# 7 month old Mini nubain buckling not breeding.



## cutie123600 (Oct 4, 2012)

I'm not sure if I should be concerned or not. I know that Nubians are seasonal breeders (right?) But are the males? and if he is a mini nubian could he get the sesonal part? 

I need him to breed my girls, I was expecting him to while I was waiting for my Reg. Nigerian buck to get old enough. But he's already almost ready to breed and the mini nubain is doing nothing. 

Any advice is welcome.


----------



## 20kidsonhill (Oct 5, 2012)

Although you hear about how young bucks mature, it is very possible that he isn't quite old enough or mature enough.  I had a 7 month old that wouldn't breed, a couple months later I put him in with some other girls and he bred those does.   I personally consider 6 and 7 months possible, but with a chance that they wont, 4 to 5 months maybe they will, but probably they wont and  8 to 9 months very likely they will breed, but I wouldn't put an 8 month old in with a bunch of mature does and feel 100% positive. Above 10 months is when they seem to really mature.  This is based on my personal experience.


----------



## ksalvagno (Oct 5, 2012)

I agree with 20kids. I don't depend on any buck under 10 months old either.


----------



## cutie123600 (Oct 5, 2012)

Didn't know that, thank you. I think the reason I figured he would was because the last four bucks I had I always buy them at 4 months Just so I know they are big enough to handle their own, and also so I can tame them well. I guess I will have to wait for him, he is a pretty little guy.


----------



## SheepGirl (Oct 5, 2012)

Have your does come in heat and he hasn't settled them?


----------



## cutie123600 (Oct 5, 2012)

Yeah one of my does just came into heat a few days ago and I was watching them. The mini nubian acted like he usually does, walking around eating chewing cud etc. No interest what-so-ever.


----------



## Mf628 (Oct 5, 2012)

- Input material
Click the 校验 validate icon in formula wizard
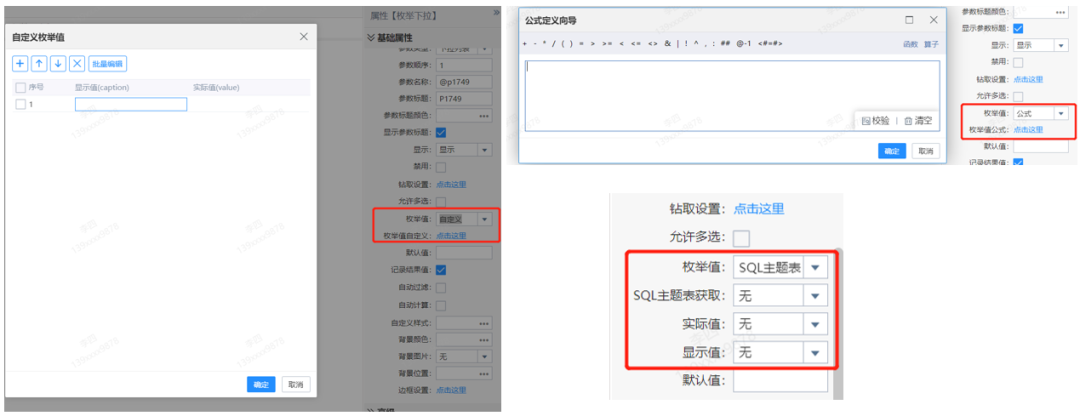 [x=874, y=120]
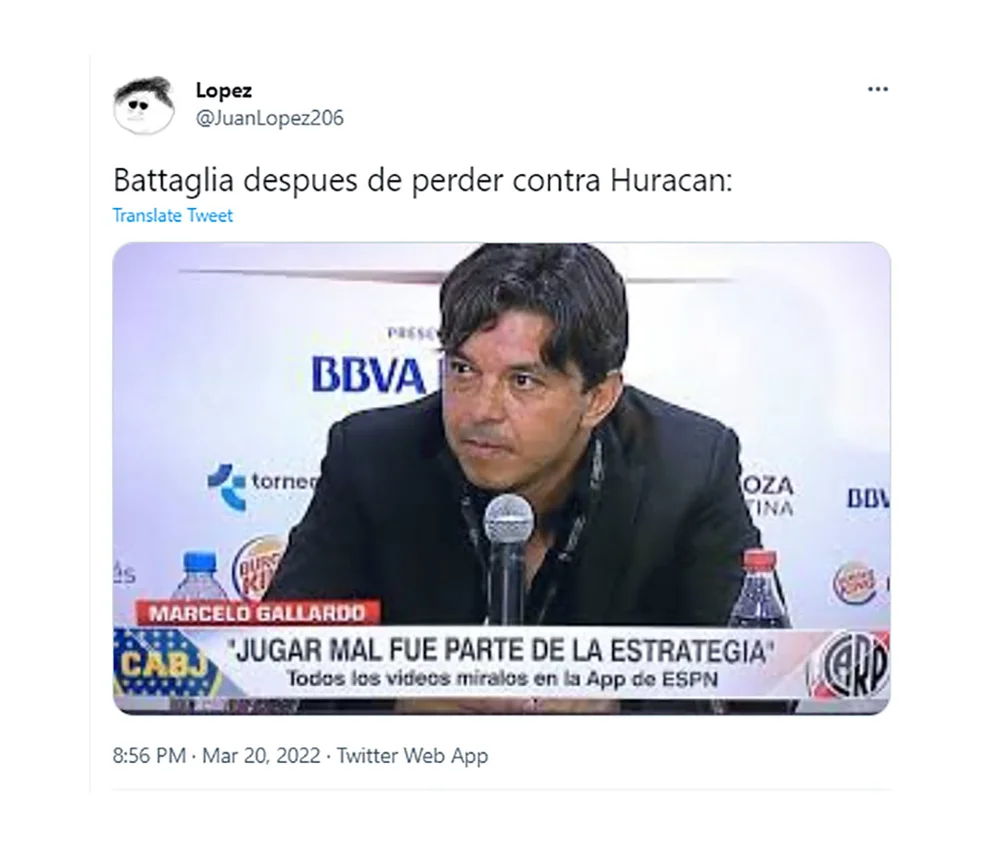Open the three-dot more options menu
The image size is (992, 850).
(x=877, y=89)
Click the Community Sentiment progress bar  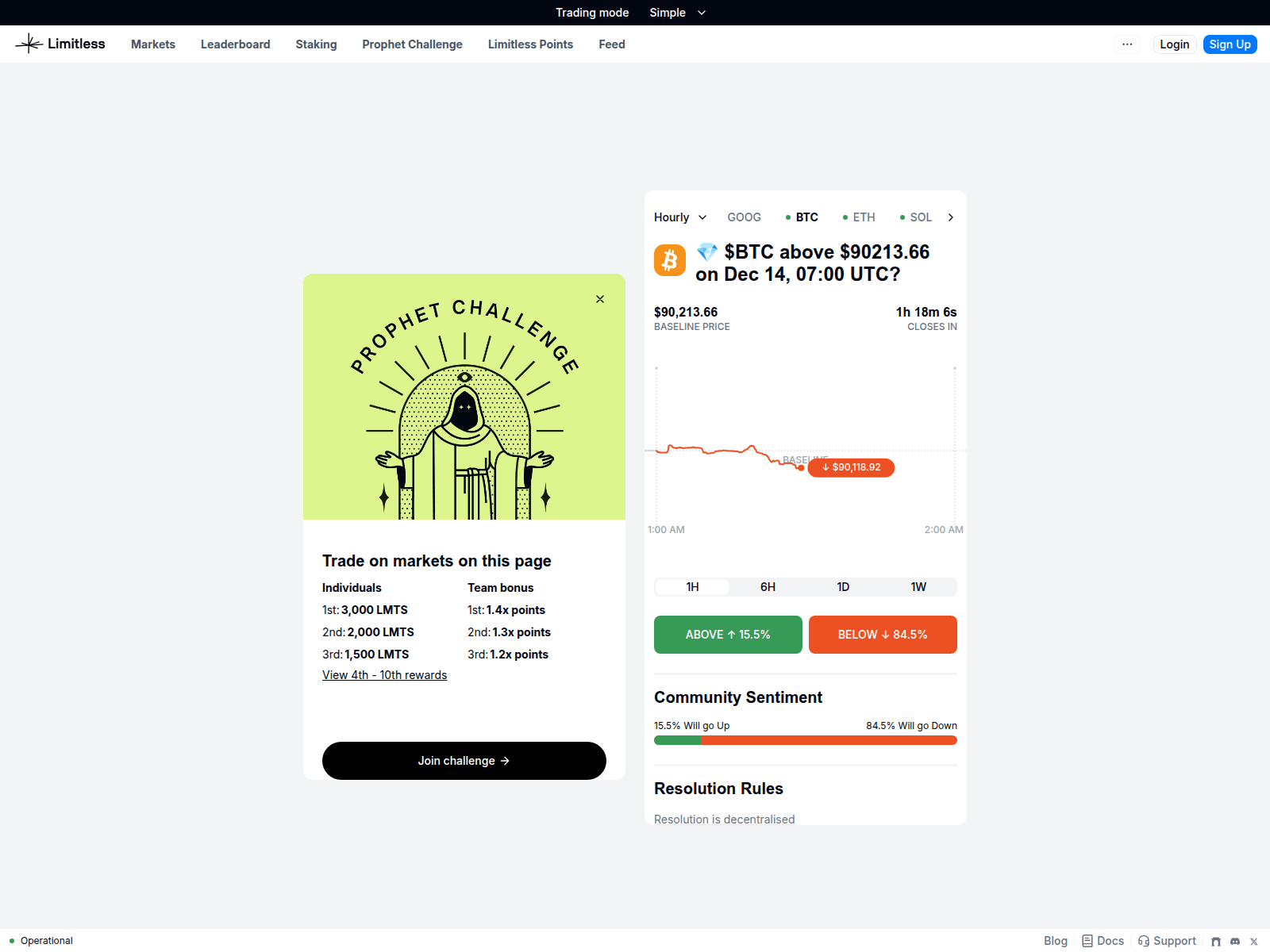click(805, 740)
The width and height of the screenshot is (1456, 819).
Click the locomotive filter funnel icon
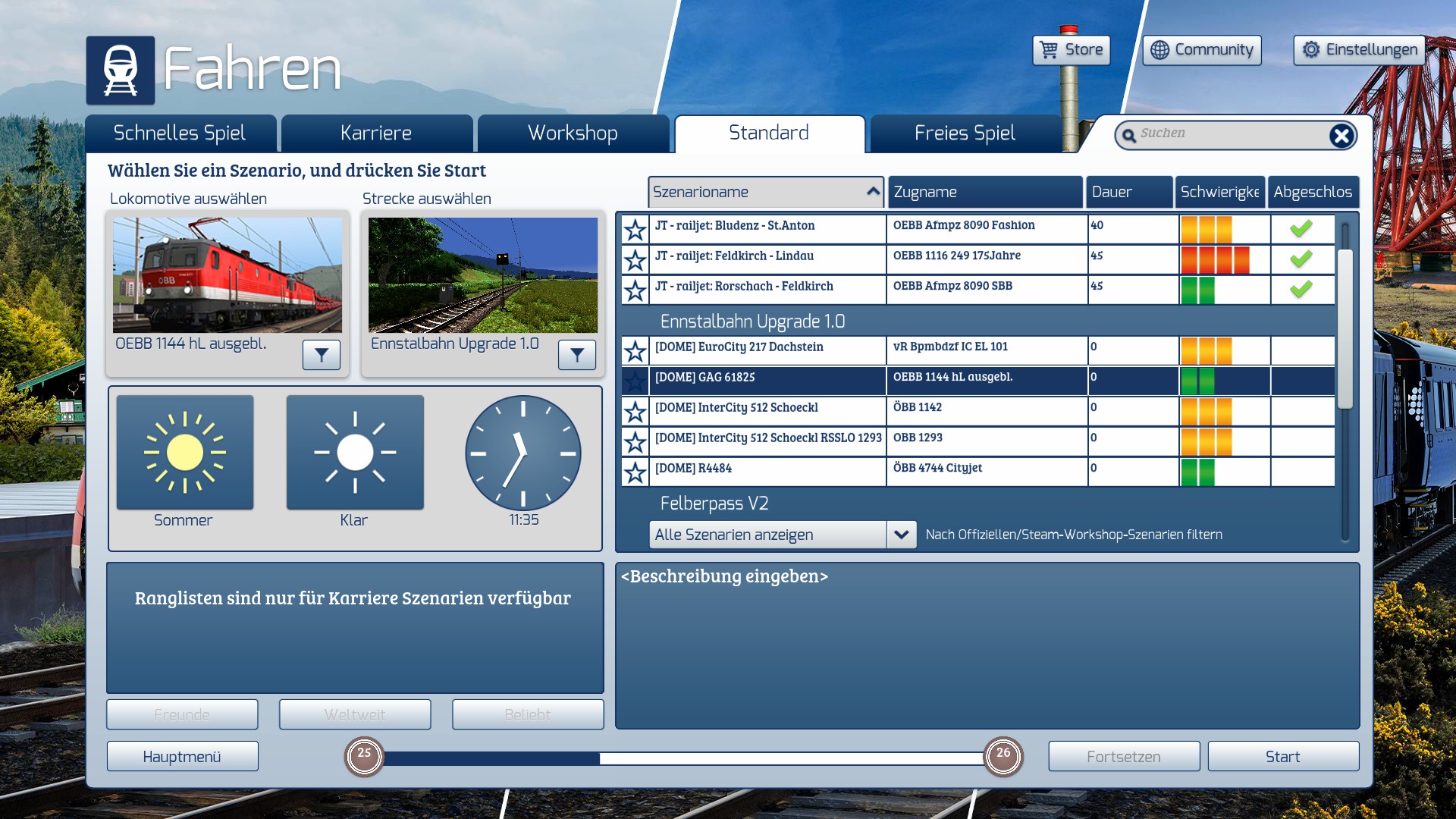322,354
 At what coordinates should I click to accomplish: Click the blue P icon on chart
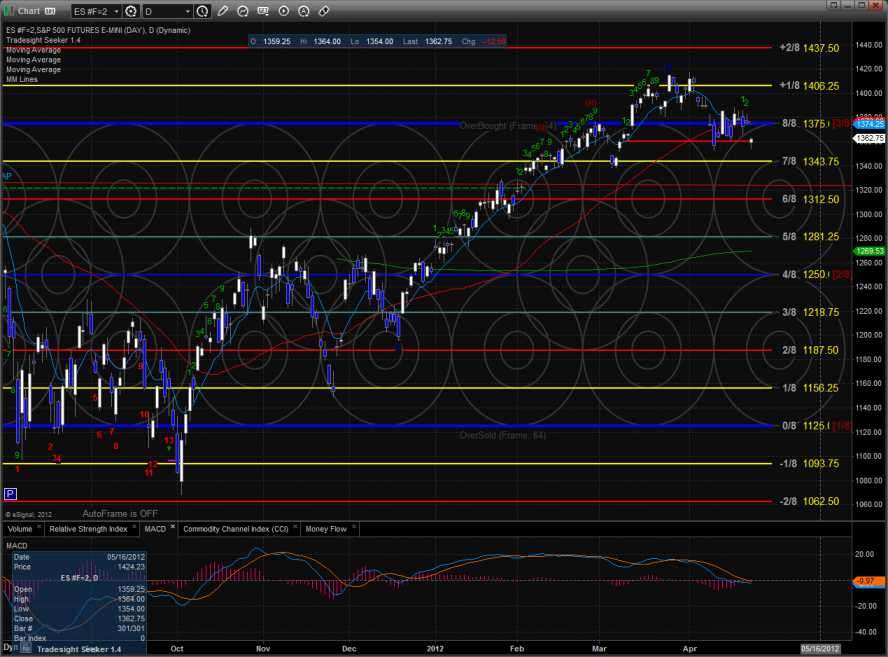click(11, 494)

- Requests
**a)** Reproduce the stretch of the records from the line containing "At what coordinates" through the end of the records, leaving out the pictures.
**b)** Go on with the forum thread about the young Mini Nubian buck that shows no interest in breeding.
The forum thread and the records have no connection to each other.

- Responses per task
**a)**
 At what coordinates should I click to accomplish: Click the blue P icon on chart
click(11, 494)

**b)**
I just borrowed my friends 4 month old boer buckling to breed my two year old doe. For the first few days, he was more interested in getting milk from her. As soon as she came into heat, he was a completely different buck! He was running around screaming, grunting, peeing and mounting everything he could! He bred her about 8 times that day. As soon as she came out of standing heat, he was back to his usual self.

Since Mini goats come from Nigerian Dwarfs, it may be possible that he doesn't carry the seasonal gene. Just like the polled gene, it sometimes doesn't come out for 3 to 4 generations.


----------



## 20kidsonhill (Oct 5, 2012)

cutie123600 said:
			
		

> Yeah one of my does just came into heat a few days ago and I was watching them. The mini nubian acted like he usually does, walking around eating chewing cud etc. No interest what-so-ever.


Ours only showed interest in me.  Yup, try not to laugh too hard.  I even tried to trick him, by standing reallly close to the doe, who was in obvious standing heat and slip him off of me onto the back of her.  Yup, I SAID STOP LAUGHING!!!  He jumps off, backs up 3 or 4 feet and  stomps his front feet at me and shakes his head. Then he would only go near me if I was standing away from the 4 yearling does that were all clearly in raging heat.  They all went out of heat and we waited a couple days, and put them in with another buck to cover them if they came into heat again. All four were bred by the other buck.  I was so mad at him,  I was ready to have him for diner, but it would have been some pretty expensive goat meat.


----------



## bonbean01 (Oct 5, 2012)

20kidsonhill...I for one am not laughing...my brother had a stupid male goat that thought he had to have me...everyone thought it was pretty funny except me.  Later his stupid Alpaca Higgins took a shine to me too and I climbed that fence pretty fast to get out of there...of course no family could help me because they were all laughing so hard


----------



## Pearce Pastures (Oct 5, 2012)

20kidsonhill said:
			
		

> cutie123600 said:
> 
> 
> 
> ...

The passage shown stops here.